Generative models for business

In this blog I will explain how generative language models can be used to create new products. My goal for this blog is to give you a framework for using generative models to improve any process. By the end of this blog, you should have a clear understanding of how to use these models for your purposes.

GPT for business

The boom in ChatGPT has shown that the next word prediction approach can closely approximate the human thought process. We can expect to see many ChatGPT-based products this year. (While ChatGPT is used here as an example, there are many other LLMs, some of which have a big advantage for business use - they are open source).

In practice, you can create new products using generative models, so let's show how to do it using an example "sandbox problem": We want to build a product AnswerGPT.com - a service that can answer any question using Google.com.

The algorithm for the model will be:

  1. Input the user's question

  2. Generate a query to the Google search engine based on the user's question

  3. Summarise the top 10 documents

  4. Return the answer to the user.

There are several ways to build this service. This blog will cover the simplest MVP implementation and a practical state-of-the-art implementation. For the sake of brevity, let's assume that we already have a competent summarisation model and focus only on the query generator. However, the same principles apply to building the summarisation model.

One of the prerequisites is a strong base generative LLM. Fortunately, there are many open source models available, and they are improving every day.

MVP

Lets just use some available for your generation model. Simple as that, a decent LLM prompt for query generation will work.

Practical SOTA

What if we could improve our search query generator model to give us an advantage in the market of SearchTooledGPT services? Reinforcement learning on human feedback (RLHF) offers a solution. By training a reward model on pairs of answers, we can optimize the search query generator model to generate better queries. Here's how the pipeline would work:

  1. The generator produces a couple of search queries.

  2. For each query, we call Google search and summarize the results.

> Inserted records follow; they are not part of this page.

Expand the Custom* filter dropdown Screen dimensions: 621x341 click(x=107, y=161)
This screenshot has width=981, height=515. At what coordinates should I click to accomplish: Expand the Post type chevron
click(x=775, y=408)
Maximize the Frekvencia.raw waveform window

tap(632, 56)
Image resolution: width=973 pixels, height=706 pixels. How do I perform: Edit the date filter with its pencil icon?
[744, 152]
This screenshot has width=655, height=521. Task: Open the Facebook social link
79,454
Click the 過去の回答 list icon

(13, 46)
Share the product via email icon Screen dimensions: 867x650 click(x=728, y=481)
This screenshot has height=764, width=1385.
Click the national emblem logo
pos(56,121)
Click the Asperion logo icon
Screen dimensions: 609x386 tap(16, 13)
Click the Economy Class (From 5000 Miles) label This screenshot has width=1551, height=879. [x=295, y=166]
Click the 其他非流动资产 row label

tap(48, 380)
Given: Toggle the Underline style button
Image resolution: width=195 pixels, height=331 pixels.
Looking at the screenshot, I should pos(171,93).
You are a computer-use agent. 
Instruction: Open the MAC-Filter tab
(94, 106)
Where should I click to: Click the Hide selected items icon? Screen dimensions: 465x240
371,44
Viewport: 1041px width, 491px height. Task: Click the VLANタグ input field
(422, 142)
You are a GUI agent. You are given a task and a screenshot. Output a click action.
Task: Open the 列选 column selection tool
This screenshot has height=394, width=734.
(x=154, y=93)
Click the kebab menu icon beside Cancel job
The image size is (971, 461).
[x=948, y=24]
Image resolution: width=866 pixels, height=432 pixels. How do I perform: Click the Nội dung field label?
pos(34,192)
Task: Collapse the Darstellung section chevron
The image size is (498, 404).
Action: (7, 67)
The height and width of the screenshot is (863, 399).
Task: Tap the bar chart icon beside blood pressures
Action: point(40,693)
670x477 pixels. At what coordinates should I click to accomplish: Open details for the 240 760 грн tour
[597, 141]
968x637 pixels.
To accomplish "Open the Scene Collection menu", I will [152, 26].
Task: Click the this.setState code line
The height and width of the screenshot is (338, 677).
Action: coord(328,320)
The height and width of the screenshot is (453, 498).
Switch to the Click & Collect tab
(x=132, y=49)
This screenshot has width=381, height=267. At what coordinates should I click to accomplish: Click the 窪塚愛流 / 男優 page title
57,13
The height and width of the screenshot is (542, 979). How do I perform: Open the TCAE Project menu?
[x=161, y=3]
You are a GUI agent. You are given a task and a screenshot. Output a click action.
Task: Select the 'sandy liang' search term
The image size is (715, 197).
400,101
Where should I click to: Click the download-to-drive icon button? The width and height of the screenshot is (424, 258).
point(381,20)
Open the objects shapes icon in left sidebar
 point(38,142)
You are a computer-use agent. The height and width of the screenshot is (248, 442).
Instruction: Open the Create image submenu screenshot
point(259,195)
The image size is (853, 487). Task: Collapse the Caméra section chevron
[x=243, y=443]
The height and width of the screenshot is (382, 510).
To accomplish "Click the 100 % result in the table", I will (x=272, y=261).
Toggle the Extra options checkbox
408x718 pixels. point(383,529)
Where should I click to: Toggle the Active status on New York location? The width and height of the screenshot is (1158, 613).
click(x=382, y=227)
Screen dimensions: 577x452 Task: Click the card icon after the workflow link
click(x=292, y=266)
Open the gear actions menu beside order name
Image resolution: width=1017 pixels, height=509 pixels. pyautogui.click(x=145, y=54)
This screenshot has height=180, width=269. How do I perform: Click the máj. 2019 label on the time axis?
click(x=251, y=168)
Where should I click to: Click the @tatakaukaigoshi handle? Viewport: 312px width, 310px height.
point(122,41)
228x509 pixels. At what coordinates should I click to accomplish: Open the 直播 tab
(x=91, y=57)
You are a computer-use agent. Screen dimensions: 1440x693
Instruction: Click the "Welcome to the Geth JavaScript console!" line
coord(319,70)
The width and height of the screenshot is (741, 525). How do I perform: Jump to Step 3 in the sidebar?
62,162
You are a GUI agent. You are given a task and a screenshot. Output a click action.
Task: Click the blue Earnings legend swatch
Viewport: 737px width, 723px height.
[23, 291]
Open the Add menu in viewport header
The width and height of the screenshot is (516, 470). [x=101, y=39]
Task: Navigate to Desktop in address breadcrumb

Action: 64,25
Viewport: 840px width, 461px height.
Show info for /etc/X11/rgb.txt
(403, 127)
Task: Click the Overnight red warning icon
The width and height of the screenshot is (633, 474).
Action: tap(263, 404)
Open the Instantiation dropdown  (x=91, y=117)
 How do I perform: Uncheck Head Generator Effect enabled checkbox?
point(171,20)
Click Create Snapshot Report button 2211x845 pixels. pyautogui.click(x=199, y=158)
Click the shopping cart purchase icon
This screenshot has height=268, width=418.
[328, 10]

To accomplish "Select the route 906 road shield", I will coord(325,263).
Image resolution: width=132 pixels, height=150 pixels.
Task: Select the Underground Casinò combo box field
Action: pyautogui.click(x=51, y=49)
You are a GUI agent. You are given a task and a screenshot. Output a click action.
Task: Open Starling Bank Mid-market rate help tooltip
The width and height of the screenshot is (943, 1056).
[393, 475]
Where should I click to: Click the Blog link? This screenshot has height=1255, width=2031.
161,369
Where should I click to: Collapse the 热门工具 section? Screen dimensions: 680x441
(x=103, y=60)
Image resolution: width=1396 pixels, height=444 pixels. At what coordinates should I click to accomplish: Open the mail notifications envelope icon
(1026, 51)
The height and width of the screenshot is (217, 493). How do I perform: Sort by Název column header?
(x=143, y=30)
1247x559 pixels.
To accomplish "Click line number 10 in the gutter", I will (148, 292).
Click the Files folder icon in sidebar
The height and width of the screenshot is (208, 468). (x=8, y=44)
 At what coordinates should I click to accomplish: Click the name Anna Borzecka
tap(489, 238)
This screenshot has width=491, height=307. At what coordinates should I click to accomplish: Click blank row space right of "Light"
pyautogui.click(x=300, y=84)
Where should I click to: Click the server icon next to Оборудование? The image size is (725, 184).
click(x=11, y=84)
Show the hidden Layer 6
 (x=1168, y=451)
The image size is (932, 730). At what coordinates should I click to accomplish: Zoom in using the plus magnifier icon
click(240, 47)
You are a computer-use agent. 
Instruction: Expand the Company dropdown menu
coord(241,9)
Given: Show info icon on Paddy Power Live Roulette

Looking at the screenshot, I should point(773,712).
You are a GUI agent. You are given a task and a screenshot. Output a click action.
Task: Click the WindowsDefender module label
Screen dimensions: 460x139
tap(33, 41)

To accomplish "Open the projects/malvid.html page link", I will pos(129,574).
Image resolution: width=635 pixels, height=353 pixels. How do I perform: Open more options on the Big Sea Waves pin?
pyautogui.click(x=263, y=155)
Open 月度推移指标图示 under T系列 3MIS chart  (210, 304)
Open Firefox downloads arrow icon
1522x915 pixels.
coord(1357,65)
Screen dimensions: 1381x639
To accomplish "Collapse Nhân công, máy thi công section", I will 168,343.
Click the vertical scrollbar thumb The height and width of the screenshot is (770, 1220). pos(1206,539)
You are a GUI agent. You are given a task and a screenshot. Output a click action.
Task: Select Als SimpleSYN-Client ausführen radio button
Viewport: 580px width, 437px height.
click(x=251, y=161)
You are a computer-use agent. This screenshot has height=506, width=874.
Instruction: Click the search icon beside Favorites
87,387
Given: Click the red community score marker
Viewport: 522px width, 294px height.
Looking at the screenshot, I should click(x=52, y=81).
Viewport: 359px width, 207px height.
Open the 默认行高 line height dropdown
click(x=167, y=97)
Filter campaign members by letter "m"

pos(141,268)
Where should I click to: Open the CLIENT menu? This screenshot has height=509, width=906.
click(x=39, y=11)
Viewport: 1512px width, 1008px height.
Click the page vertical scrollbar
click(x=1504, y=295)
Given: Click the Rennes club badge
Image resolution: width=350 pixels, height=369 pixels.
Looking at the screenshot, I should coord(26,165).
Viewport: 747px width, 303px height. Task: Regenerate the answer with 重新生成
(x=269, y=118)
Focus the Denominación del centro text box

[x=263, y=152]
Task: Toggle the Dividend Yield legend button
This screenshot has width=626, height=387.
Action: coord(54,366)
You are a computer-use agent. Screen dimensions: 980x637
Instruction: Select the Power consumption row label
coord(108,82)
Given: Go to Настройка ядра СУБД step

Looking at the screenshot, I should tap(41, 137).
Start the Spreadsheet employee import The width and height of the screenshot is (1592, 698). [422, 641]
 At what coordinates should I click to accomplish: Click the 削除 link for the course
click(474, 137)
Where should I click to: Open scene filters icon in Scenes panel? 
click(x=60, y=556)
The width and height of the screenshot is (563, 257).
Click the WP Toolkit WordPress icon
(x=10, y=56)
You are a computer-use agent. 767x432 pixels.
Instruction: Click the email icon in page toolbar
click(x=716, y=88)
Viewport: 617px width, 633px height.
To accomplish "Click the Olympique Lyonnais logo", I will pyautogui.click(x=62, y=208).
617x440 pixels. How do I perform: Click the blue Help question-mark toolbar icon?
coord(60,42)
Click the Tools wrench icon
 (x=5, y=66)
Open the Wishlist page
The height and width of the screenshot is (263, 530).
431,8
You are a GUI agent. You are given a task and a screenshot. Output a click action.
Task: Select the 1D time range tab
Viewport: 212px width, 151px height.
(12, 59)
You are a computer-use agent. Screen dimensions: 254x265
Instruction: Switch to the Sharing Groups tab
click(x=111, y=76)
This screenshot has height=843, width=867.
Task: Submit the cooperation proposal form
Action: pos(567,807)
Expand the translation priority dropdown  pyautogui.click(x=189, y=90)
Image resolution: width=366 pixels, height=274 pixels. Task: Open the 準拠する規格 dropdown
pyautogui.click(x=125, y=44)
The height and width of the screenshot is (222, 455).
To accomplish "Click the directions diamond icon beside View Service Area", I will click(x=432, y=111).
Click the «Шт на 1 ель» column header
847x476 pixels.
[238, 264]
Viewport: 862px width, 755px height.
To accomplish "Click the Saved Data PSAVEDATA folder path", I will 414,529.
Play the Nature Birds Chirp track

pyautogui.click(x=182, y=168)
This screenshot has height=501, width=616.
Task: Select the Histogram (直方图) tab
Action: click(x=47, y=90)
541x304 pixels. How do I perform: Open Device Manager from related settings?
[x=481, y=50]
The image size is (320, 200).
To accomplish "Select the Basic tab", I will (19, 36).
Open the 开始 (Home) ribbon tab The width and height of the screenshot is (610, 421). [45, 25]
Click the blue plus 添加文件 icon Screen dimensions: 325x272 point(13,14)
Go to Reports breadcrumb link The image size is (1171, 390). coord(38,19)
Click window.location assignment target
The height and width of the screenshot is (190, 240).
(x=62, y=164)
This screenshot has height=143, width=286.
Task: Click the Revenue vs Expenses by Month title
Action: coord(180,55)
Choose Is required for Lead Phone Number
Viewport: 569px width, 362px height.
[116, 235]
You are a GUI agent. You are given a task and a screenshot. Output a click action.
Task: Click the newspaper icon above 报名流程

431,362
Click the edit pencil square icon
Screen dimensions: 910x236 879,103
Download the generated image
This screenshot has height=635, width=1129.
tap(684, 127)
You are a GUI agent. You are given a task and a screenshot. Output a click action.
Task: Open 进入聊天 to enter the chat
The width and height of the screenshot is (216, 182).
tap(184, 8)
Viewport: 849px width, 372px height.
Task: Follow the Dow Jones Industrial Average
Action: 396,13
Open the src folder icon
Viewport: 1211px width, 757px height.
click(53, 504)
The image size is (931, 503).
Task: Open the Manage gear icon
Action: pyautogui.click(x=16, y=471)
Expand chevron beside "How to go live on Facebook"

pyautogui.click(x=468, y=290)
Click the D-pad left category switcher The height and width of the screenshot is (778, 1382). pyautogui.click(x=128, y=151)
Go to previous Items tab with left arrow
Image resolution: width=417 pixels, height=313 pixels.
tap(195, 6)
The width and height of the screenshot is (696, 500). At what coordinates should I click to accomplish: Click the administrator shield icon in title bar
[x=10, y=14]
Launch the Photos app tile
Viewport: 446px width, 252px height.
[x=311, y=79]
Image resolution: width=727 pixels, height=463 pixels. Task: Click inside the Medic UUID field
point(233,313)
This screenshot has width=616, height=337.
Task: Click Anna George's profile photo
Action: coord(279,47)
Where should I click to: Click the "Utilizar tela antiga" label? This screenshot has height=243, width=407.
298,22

  3. We rank the resulting summarizations with the reward model.

  4. We optimize the policy against the reward model (finetune or ptune).

To simplify things, we can assume that the reward model is a BERT-like language model.

The core part of this process is the reward model training. To build a better product, we need to focus on improving the reward model for the RLHF algorithm, which in turn will improve the search query generator model.

Reward model training

Product design depends on your target audience and the products available on the market. Research is therefore crucial. In order to design a product, we need to define the core principles for the output of our product. Let's start with: Informativeness, Truthfulness, Clarity and Simplicity. These principles will be used to rank different outputs.

Training pool creation

First, we need to collect a sample of questions that are representative of your service's audience. It would be best to include specific questions related to tax optimisation, legal details of divorce, or other relevant topics.

For each question in the sample, we should generate 10 query variants and summarise the top 10 for each. This will give us a sample of queries and 10 different generated service outputs that we can rank.

Human feedback

In this problem, the ranking process can be performed either by humans (if the amount of data is not too large, you can do it yourself) or, preferably, by experts.

The accuracy of the labelers is the key factor here. Nowadays, models can generalize very well on small datasets, but if there is random noise (or, even worse, non-random noise) in the training pool, your final product may not be better than your competitors.

Regardless, you should create a concise and clear ranking instruction, even if you're the one doing the labeling. To get the best quality out of the human labeling process and tips on creating instructions, check out this blog post: https://dev.to/muradmazitov/human-feedback-in-ml-or-how-to-collect-data-for-your-own-chatgpt-1i41.

Getting to best answers

A common practical solution here is pairwise ranking, which is a simple and highly intuitive process for ranking two different answers.

In addition to ranking, it would be useful to have another process where the task is to write the best Google query for these answers, based on what your generator has already provided. Include summarisation for this human-written query in the ranking task, but not for the same labeler, as this could introduce some bias.

So we end up with two labeling tasks: the "rank two answers" task and the "write the best Google query" task.

Launch

Run the RLHF with the resulting reward model and launch the product! To continuously improve the quality of your product over time, keep running labeling tasks on new user requests.

Good luck with your future launches!